Queering Edgar Allan Poe is such a wonderful idea I can’t believe no one’s thought of it before, but at least Steve Berman is on the ball. And, as wonderful as the idea itself is, the product is even better. Where Thy Dark Eye Glances is one of the most consistent and consistently imaginative anthologies I’ve read in quite a while.
Before we get to the good stuff, however, comment needs to be made about the entire package. Niki Smith’s cover is stunning, capturing not only the essence of Poe, but a hint of queerness along with themes of masquerade and “otherness” that pervade the stories and poems inside. Even the typeface and the layout are all of a piece with its themes, and for that, kudos must go out to the inimitable Alex Jeffers.
Inside? Oh, what wonders you will find inside. The first section is “Poe the Man,” which has stories and poems featuring Poe himself, including Seth Cadin’s atmospherically erotic “The City and the Stranger” about Poe’s brief yet meaningful stay in New York City after he left West Point, Daniel Nathan Terry’s poem, “Matthew Brady, the Gallery of Illustrious Americans,” about Brady’s daguerreotype of Poe, and Steve Berman’s own pastiche of Poe’s works, “Poetaster.”

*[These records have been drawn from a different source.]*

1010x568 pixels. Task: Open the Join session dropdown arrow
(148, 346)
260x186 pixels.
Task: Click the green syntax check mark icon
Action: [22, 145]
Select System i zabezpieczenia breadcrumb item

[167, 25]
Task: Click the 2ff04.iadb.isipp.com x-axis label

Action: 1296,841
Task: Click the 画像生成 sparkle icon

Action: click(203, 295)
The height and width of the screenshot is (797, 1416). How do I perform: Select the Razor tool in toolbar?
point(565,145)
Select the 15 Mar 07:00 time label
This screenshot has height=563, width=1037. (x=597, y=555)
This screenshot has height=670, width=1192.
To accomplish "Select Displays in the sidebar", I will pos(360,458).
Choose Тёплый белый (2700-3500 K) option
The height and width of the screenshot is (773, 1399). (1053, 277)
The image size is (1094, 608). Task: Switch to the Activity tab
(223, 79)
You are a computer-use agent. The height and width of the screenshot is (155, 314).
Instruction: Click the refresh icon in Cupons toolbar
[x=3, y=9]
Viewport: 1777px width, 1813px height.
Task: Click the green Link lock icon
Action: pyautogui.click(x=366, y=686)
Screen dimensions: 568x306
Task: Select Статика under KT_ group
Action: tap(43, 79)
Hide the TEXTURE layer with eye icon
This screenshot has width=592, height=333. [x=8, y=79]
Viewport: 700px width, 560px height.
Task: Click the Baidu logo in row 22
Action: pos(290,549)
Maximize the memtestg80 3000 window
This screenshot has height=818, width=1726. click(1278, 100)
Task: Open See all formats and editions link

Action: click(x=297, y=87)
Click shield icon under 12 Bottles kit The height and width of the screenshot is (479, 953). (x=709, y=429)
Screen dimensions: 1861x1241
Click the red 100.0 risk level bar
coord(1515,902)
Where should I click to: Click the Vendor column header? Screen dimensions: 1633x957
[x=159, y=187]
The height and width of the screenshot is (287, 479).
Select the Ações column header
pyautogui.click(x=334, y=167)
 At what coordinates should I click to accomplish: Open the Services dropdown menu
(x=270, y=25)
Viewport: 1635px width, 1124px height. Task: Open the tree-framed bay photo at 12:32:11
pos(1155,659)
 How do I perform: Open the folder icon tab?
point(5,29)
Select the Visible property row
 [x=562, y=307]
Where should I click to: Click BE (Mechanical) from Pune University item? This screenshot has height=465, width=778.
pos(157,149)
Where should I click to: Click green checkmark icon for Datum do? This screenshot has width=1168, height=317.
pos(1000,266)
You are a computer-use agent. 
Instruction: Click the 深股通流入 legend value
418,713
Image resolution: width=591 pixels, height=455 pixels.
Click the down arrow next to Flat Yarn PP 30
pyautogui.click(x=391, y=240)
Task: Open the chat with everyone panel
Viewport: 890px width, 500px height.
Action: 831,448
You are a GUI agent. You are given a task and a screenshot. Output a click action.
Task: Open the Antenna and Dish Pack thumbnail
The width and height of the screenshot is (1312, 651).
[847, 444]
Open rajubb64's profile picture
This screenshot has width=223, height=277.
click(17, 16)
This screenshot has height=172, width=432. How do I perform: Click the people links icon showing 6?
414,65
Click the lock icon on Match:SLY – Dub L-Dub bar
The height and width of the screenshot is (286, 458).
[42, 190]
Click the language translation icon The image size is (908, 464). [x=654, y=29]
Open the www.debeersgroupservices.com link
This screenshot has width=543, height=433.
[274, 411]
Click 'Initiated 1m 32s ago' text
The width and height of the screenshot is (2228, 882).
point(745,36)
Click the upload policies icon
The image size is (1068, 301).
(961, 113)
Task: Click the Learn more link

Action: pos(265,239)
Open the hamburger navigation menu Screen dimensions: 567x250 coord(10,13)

The second section, “Poe’s Writings,” comprises the meat of the book and contains some quite marvelous re-imaginings of Poe’s work as well as some straight-ahead queering where the storyline is the same but some genders are changed. One of my favorites in the latter category, Satyrus Phil Bucato’s “The Lord’s Great Jest” recasts Trippetta in perhaps my favorite Poe tale of all time, “Hop-Frog,” to stunning effect. However, it’s difficult to resist Peter Dubé’s surreal (or hyper-real) “Corvidae,” Ray Cluley’s magnificently rendered “The Man Who Was,” Clare London’s marvelous “Telltale,” or Christopher Barzak’s take on William Wilson’s other half, “For the Applause of Shadows.” Shorter, but no less powerful, are Tansy Rayner Roberts’s “The Raven and Her Victory,” which sees a poet nicknamed the Raven enshrining her one lost love over and over in her work, and L.A. Fields’s “The House of the Resonate Heart,” which puts an even creepier layer over the already creepy “The Fall of the House of Usher.”
“Reading Poe,” the last of the three parts, contains stories and poems about Poe’s audience, with pieces both personal (Collin Kelley’s heartfelt “The Demon and the Dove” and “fellow Virginian” Jeff Mann’s poem “The Death of Beautiful Men”). The standouts for me here are Richard Bowes’s “Seven Days of Poe,” which finds a young queer boy working in a library, coming to terms with his sexuality as he reads Eddy, Alex Jeffers’s “A Portrait in India Ink by Harry Clark,” about two boys, an illustrator, a migraine, and a first sexual encounter, and John Mantooth’s outstanding “The Chicken Farmer and His
Boy,” a fascinating between-worlds glimpse of a boy’s coming out to his father.
But these are only my highlights of a volume I’m sure you will enjoy if you have the slightest interest in Poe. Where Thy Dark Eye Glances is a delicious book to be savored and ruminated over, much like the master himself.